Agora, vamos relacionar esses dois arquétipos à nossa organização social de gênero.
Sabemos que a feminilidade é um conceito artificial, construído pelo patriarcado e fundamentado em uma ideia masculina sobre as mulheres. A feminilidade, como a conhecemos, é uma ideia limitada do que são as mulheres e estabelece máscaras que as mulheres passam a tentar incorporar, para se adequar à ideia do que é ser uma mulher. Essas máscaras podem ser nomeadas como: a maternal, a boazinha, a sexualizada, a descolada, a guerreira, etc.
É uma grande ilusão pensar que alguma de nós está isenta a essas máscaras e a esses valores. Como disse, isso passa a fazer parte da construção de nossa subjetividade, pois está presente na nossa socialização desde que nascemos. Quanto mais tomamos consciência disso, maiores as possibilidade de irmos, aos poucos, nos libertando.
Como isso se relaciona à sensação de solidão, da qual estávamos falando?
Simples. Quanto mais energia eu direciono à minha persona, reprimindo, assim, a minha sombra, menos eu consigo estabelecer uma conexão real com outras pessoas. Afinal de contas, menos eu irei me mostrar ao outro. E se expor de maneira verdadeira e sincera é o primeiro passo para que uma conexão seja estabelecida.
A ideia que estou defendendo é que a sociedade patriarcal estimula que mulheres reprimam sua sombra e vistam máscaras que se adequem aos ideais de feminilidade. O resultado disso é que, ao invés de estarmos nos mostrando umas às outras com sinceridade e confiança, estamos entrando em competições bobas sobre quem é mais feliz, sobre quem está mais adequada à ideia do que é ser uma mulher completa e realizada.
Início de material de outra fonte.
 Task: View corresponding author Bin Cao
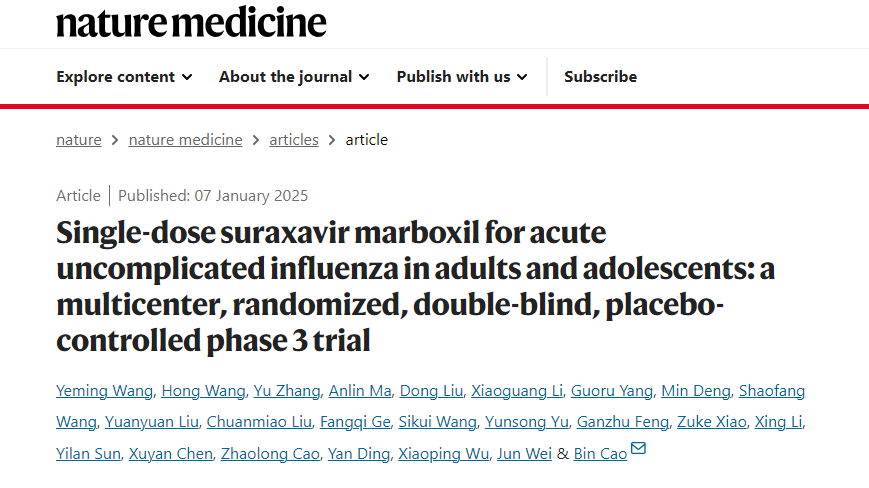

E, infelizmente, na cultura patriarcal, a ideia de uma mulher feliz não prioriza a união e vínculo com outras mulheres. E sim, a presença de um homem, filhos, sucesso profissional e, claro, dar conta de tudo isso com um belo sorriso no rosto, afinal, somos guerreiras!
Observe o quanto os círculos de mulheres têm se espalhado por todo o país, ouça o que essas mulheres dizem a cada vez que participam de uma experiência de troca e acolhimento com outras mulheres, e me diga você mesma se isso não aponta para o quanto temos estado carentes disso. E isso tem chegado aos consultórios de Psicologia através de discursos como “Eu sou casada, tenho filhos, tenho minha carreira… Eu tinha tudo pra estar feliz. Mas me sinto tão sozinha às vezes!”.
Mulheres estão carentes do acolhimento, da amizade e da cumplicidade que elas sabem bem que só é possível vir de outra mulher. E quando digo isso, não estou dizendo que não seja possível a conexão com um homem. Mas que a conexão entre mulheres é de outra natureza e é insubstituível.
De todas as mentiras que o patriarcado nos conta, essa é, talvez, a mais tóxica. Ensinar às mulheres que elas devem competir umas com as outras ao invés de cultivar laços reais de amizade e cumplicidade entre elas é uma maneira de retirar da vida de uma mulher o que talvez seja sua maior fonte de força, seu respiro mais valioso em meio a um ritmo de vida frenético e em meio a seus problemas.